Le professeur Frank Hu, expert de la Harvard School of Public Health, met en lumière une étude significative parue en mars dans la revue Circulation. Cette recherche souligne le lien alarmant entre une consommation excessive de boissons sucrées et la montée de l'obésité, ainsi que le risque accru de diabète de type 2 et de maladies cardiovasculaires.
Les mécanismes derrière l'impact
Au-delà de l'obésité, les boissons sucrées semblent jouer un rôle clé dans l'élévation de la charge glycémiquepublique. Leur capacité à déclencher la sécrétion d'insuline pourrait contribuer à des problèmes tels que l'intolérance au glucose, l'insulinorésistance et les maladies coronariennes.
- Le fructose en cause : des recherches ont désormais établi un lien entre le fructose et le stockage de graisses viscérales, impactant le métabolisme lipidique et la sensibilité à l'insuline.

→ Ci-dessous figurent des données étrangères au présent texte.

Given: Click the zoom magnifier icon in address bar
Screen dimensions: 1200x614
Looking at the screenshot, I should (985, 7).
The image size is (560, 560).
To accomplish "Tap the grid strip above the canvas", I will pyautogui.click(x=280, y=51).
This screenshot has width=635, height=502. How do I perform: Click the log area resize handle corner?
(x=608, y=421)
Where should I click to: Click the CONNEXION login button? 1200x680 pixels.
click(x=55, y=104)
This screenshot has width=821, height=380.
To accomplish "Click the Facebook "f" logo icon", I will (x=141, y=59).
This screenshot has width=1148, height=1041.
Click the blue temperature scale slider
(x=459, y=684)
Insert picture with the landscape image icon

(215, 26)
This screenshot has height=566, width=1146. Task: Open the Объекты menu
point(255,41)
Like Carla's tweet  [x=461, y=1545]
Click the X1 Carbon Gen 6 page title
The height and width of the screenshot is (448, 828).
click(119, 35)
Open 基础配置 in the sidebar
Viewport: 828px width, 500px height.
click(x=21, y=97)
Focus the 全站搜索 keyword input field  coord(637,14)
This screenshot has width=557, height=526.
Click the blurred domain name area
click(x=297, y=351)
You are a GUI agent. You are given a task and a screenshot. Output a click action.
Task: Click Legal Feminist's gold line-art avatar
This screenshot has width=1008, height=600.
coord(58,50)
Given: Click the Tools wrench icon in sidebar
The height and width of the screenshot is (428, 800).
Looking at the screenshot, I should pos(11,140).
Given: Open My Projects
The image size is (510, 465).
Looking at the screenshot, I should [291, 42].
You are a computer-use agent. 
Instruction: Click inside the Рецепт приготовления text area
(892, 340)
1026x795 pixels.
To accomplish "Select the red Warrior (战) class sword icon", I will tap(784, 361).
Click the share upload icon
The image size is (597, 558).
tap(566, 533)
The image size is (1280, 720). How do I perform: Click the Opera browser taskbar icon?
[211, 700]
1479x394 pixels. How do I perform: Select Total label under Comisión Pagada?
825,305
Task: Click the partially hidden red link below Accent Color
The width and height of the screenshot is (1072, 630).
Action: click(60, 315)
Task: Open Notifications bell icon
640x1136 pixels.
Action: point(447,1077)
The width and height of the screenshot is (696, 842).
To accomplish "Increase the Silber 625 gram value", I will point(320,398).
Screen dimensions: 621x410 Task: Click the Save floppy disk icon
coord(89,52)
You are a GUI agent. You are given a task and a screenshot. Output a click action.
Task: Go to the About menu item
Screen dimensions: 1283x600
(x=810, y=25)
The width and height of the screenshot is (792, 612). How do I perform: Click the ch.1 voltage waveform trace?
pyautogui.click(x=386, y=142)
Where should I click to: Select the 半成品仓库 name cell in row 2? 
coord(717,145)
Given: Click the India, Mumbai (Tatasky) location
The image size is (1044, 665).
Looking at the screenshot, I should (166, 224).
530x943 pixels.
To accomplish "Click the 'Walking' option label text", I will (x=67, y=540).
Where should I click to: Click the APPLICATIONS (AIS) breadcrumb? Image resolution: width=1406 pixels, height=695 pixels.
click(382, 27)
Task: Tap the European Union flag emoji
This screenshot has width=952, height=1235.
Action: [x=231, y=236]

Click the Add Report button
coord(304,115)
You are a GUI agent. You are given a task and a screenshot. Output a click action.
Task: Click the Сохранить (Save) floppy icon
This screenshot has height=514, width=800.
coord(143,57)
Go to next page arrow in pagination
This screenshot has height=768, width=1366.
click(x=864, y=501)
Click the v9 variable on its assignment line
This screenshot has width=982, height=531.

- Hydratation appropriée : les experts conseillent d'éviter de considérer les boissons sucrées comme la principale source d'hydratation. L'eau, sans calories, demeure l'alternative idéale pour répondre aux besoins quotidiens en fluides.
Des preuves grandissantes
Au cours d'une récente méta-analyse, le professeur Hu a révélé des résultats préliminaires d'une étude regroupant huit grandes recherches épidémiologiques qui mettent en exergue le lien frappant entre la consommation régulière de boissons sucrées et l'augmentation du risque de diabète de type 2. Ces données renforcent la nécessité d'une prise de conscience collective sur le sujet.